The US Space Command that was tracking the rocket informed that the “out-of-control” Chinese Long March 5B rocket “re-entered over the Arabian Peninsula at approximately 10:15 p.m. EDT (around 7.45 am India time on Sunday).”
The agency’s official Twitter account tweeted: “US Space Com can confirm Chinese Long March 5B re-entered over the Arabian Peninsula at approximately 10:15 pm EDT on May 8. It is unknown if the debris impacted land or water.”
The Long March 5B rocket that launched the first chunk of Beijing’s new space station could not be maneuvered or controlled as friction caused by the rocket rubbing against air at the top of the atmosphere made it lose its altitude.
Debris from a large Chinese rocket landed in the Indian Ocean near the Maldives early Sunday morning, China’s space administration announced. It stated that most of the debris had burned up on re-entry.
Tiangong-1, China’s first prototype space station launched in 2011, was another massive object that uncontrollably reentered in 2018 but mostly broke up in the atmosphere over the South Pacific Ocean.
Meanwhile, several photos and videos of the incident are being posted on social media.
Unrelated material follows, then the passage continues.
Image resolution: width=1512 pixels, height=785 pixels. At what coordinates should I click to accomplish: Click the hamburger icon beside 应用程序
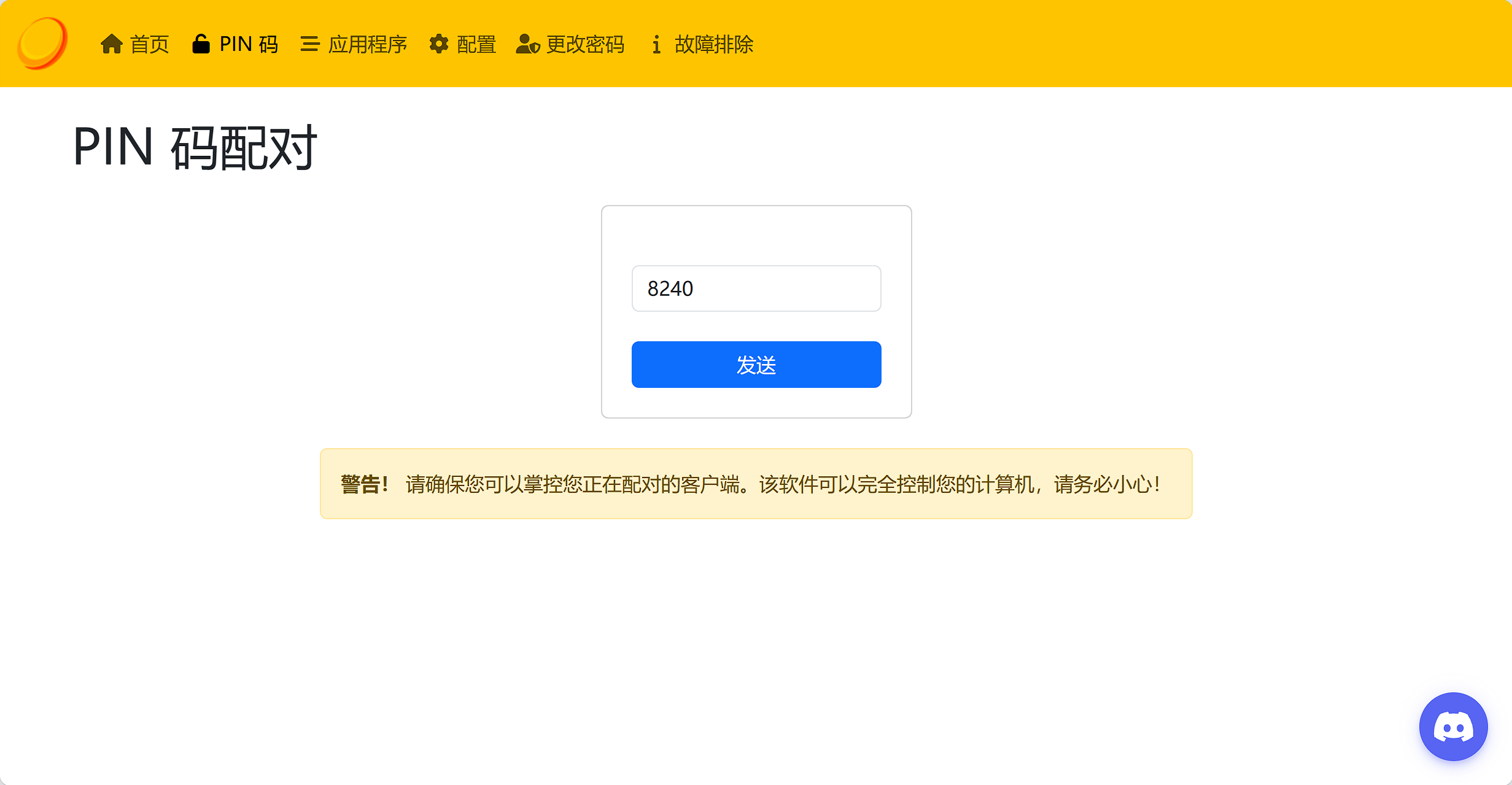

Here is a video claimed to be of the debris falling down, ABP News could not verify its authenticity.
In an earlier statement, the US Space Command had said that “its exact entry point into the Earth’s atmosphere cannot be pinpointed until within hours of its reentry”.
There were concerns raised over the rocket’s uncontrolled re-entry as there was a slight risk of the debris crashing down in an inhabited area and causing damage.
Chinese foreign ministry spokesperson Wang Wenbin had said on Friday that most debris from the large Chinese rocket, that plunged back through the atmosphere this weekend as expected, will be burned up upon re-entry and is highly unlikely to cause any harm.
Speaking in Beijing, he had stated that China was closely following the rocket’s re-entry into the atmosphere and most of its components would be burned up upon re-entry.
“The probability of this process causing harm on the ground is extremely low,” he said as quoted by Reuters.